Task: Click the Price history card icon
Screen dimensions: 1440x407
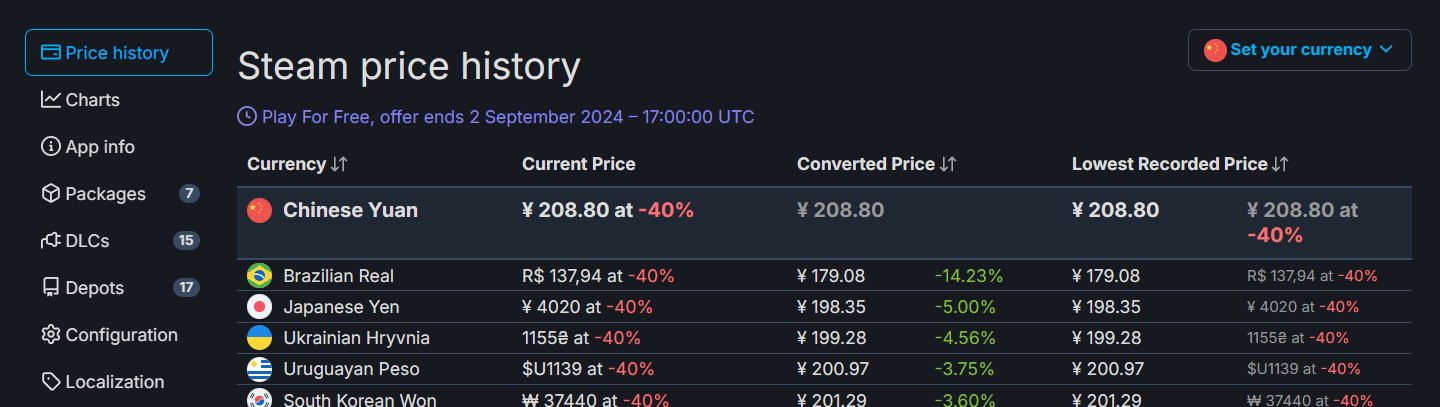Action: (x=51, y=53)
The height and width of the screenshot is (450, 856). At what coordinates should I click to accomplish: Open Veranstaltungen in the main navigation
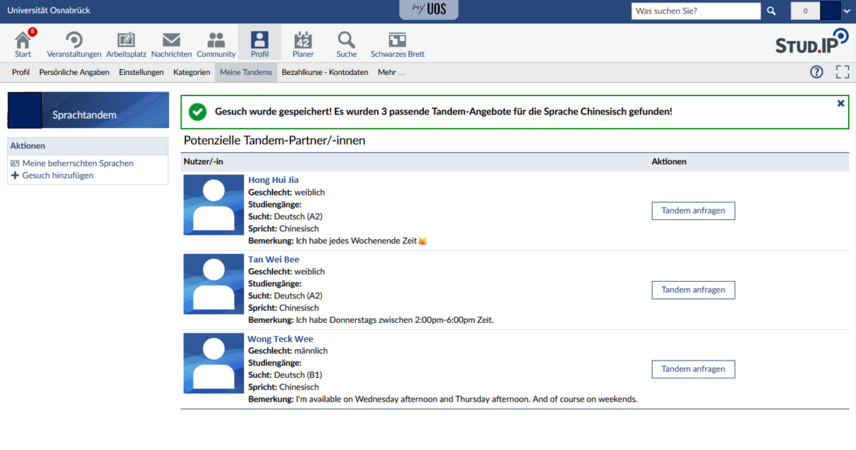[74, 42]
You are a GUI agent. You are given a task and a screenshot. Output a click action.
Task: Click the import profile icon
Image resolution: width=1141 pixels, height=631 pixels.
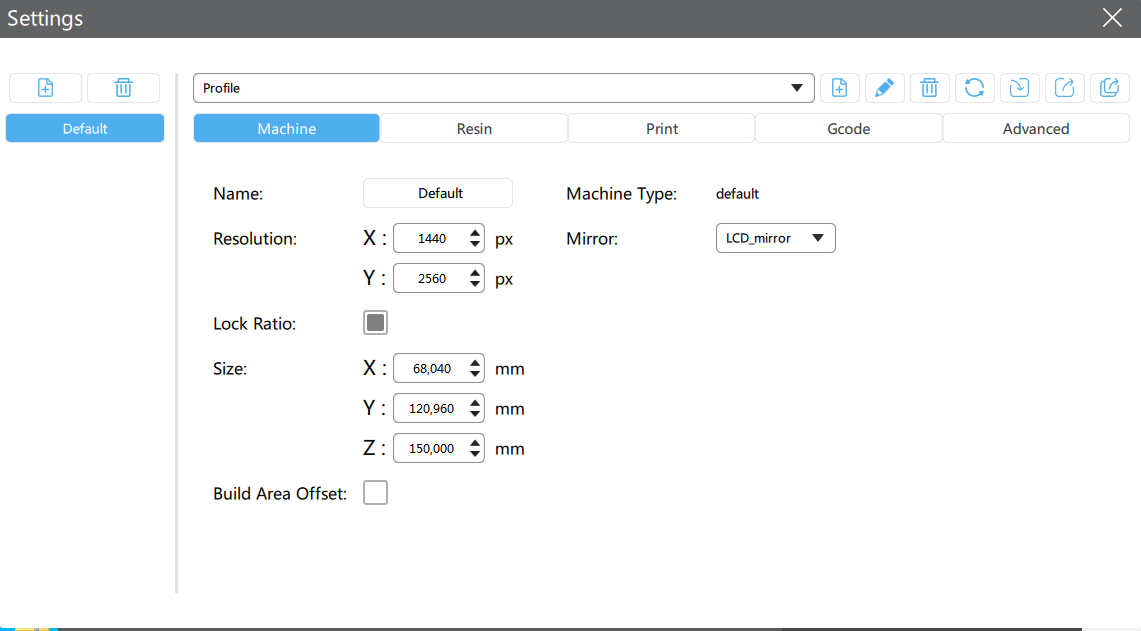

^^^^

→ Prompt
The lines in the entries above that carry the word "icon" must be copied.

→ Problem solution
Task: Click the Price history card icon
Task: Click the import profile icon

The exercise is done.